AIM OF THE EXERCISE: Copy out every line of the records below word for word, without changing anything.

-.-.-

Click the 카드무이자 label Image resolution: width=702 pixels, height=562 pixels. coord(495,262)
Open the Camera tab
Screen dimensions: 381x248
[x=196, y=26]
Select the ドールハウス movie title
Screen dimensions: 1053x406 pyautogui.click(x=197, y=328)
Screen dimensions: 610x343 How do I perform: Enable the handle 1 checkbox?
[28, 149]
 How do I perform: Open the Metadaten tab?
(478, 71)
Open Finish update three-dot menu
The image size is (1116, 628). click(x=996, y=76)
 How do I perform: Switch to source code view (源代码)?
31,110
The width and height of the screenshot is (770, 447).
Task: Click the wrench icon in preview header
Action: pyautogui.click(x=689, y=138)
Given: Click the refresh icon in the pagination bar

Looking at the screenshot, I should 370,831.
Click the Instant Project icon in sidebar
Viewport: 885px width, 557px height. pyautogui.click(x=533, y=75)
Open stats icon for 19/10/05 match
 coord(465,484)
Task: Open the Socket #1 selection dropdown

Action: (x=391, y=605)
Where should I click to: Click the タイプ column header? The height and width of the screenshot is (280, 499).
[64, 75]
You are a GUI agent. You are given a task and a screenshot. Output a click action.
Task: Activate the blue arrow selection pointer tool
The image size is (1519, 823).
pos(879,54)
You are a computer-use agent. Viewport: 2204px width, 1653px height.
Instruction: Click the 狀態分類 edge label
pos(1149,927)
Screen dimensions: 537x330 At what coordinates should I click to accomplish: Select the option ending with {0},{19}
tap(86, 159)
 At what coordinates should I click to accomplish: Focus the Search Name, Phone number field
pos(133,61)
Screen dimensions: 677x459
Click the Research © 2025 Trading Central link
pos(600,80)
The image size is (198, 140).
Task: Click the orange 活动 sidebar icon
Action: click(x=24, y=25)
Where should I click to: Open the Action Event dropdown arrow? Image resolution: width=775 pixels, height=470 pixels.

-.-.-

ANSWER TO THIS EXERCISE:
Click the 카드무이자 label Image resolution: width=702 pixels, height=562 pixels. coord(495,262)
Open the Camera tab
Screen dimensions: 381x248
[x=196, y=26]
Select the ドールハウス movie title
Screen dimensions: 1053x406 pyautogui.click(x=197, y=328)
Screen dimensions: 610x343 How do I perform: Enable the handle 1 checkbox?
[28, 149]
 How do I perform: Open the Metadaten tab?
(478, 71)
Open Finish update three-dot menu
The image size is (1116, 628). click(x=996, y=76)
 How do I perform: Switch to source code view (源代码)?
31,110
The width and height of the screenshot is (770, 447).
Task: Click the wrench icon in preview header
Action: pyautogui.click(x=689, y=138)
Given: Click the refresh icon in the pagination bar

Looking at the screenshot, I should 370,831.
Click the Instant Project icon in sidebar
Viewport: 885px width, 557px height. pyautogui.click(x=533, y=75)
Open stats icon for 19/10/05 match
 coord(465,484)
Task: Open the Socket #1 selection dropdown

Action: (x=391, y=605)
Where should I click to: Click the タイプ column header? The height and width of the screenshot is (280, 499).
[64, 75]
You are a GUI agent. You are given a task and a screenshot. Output a click action.
Task: Activate the blue arrow selection pointer tool
The image size is (1519, 823).
pos(879,54)
You are a computer-use agent. Viewport: 2204px width, 1653px height.
Instruction: Click the 狀態分類 edge label
pos(1149,927)
Screen dimensions: 537x330 At what coordinates should I click to accomplish: Select the option ending with {0},{19}
tap(86, 159)
 At what coordinates should I click to accomplish: Focus the Search Name, Phone number field
pos(133,61)
Screen dimensions: 677x459
Click the Research © 2025 Trading Central link
pos(600,80)
The image size is (198, 140).
Task: Click the orange 活动 sidebar icon
Action: click(x=24, y=25)
Where should I click to: Open the Action Event dropdown arrow? Image resolution: width=775 pixels, height=470 pixels.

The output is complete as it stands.